▶ [STATED PROBLEM]
Turn each line of the rows below into one string in a JSON list, skipping blank lines and leaving the pictures out.
begin
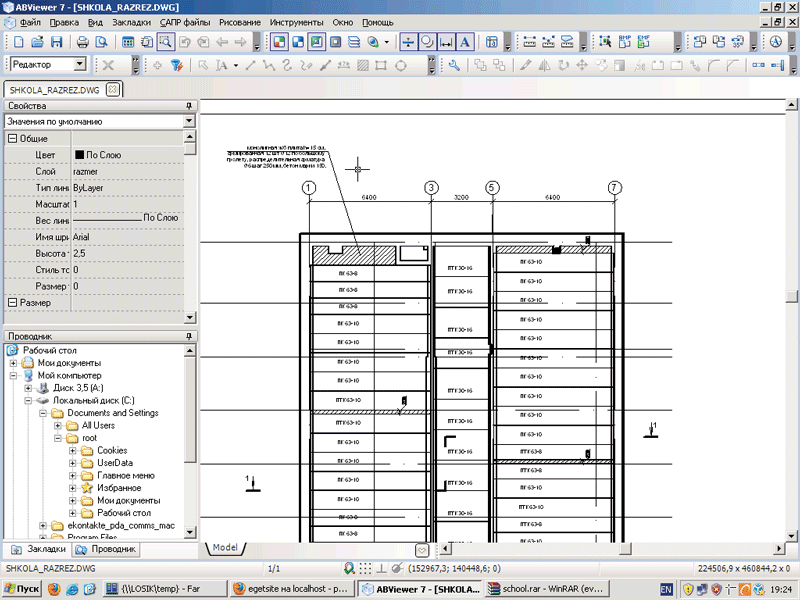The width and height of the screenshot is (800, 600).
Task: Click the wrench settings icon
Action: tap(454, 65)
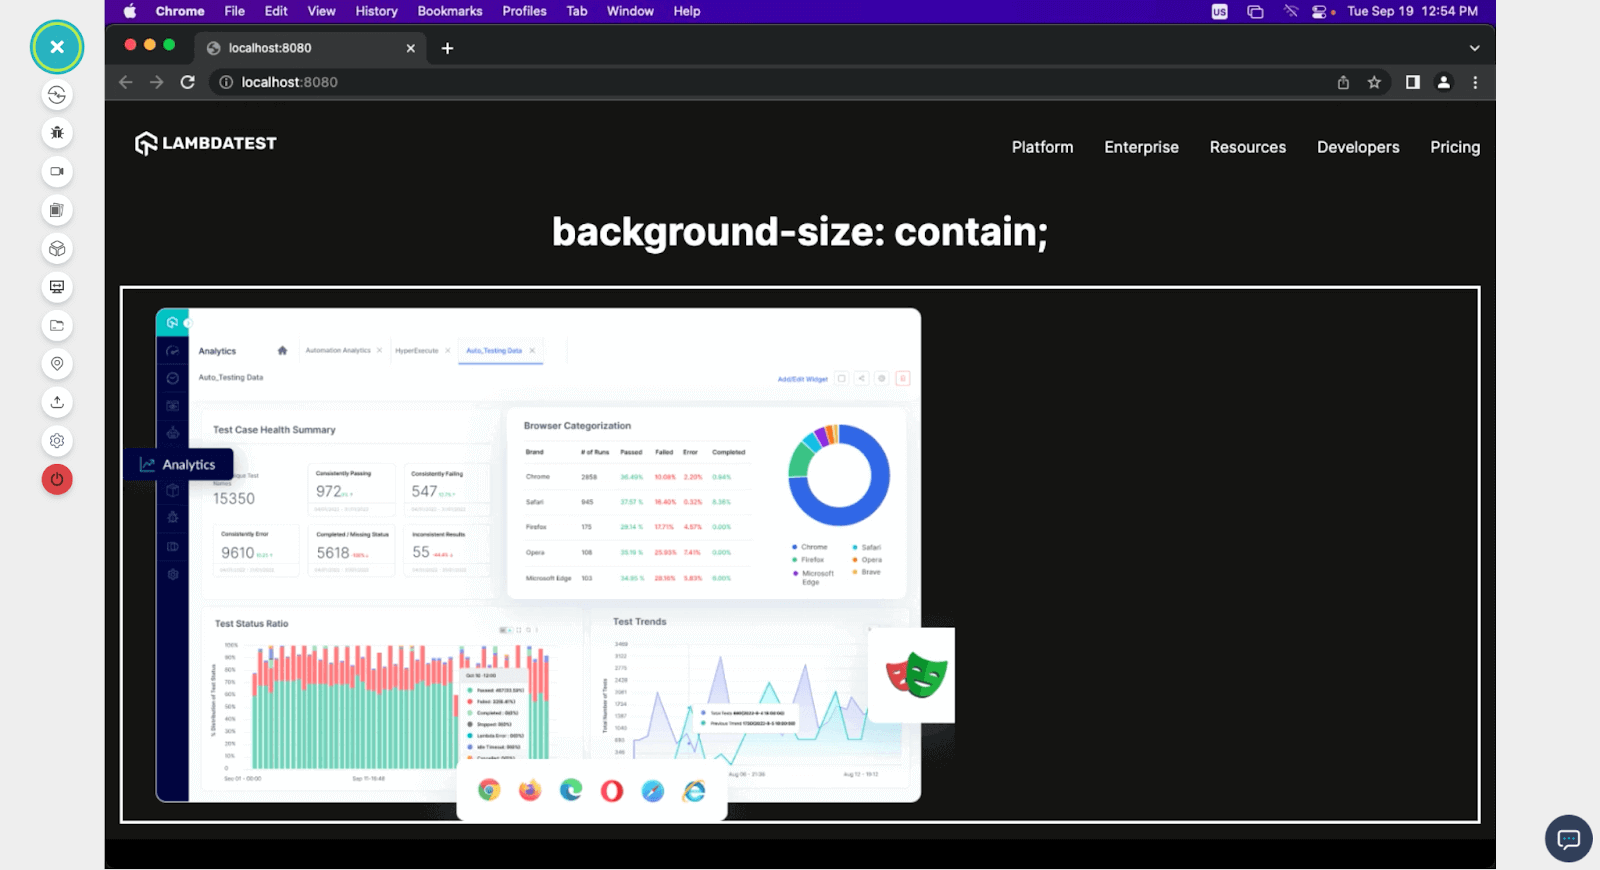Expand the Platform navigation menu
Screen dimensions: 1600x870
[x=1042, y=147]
end
▶ [REPLY]
[
  "The width and height of the screenshot is (800, 600).",
  "Task: Click the wrench settings icon",
  "Action: tap(454, 65)",
  "Expand the Platform navigation menu",
  "Screen dimensions: 1600x870",
  "[x=1042, y=147]"
]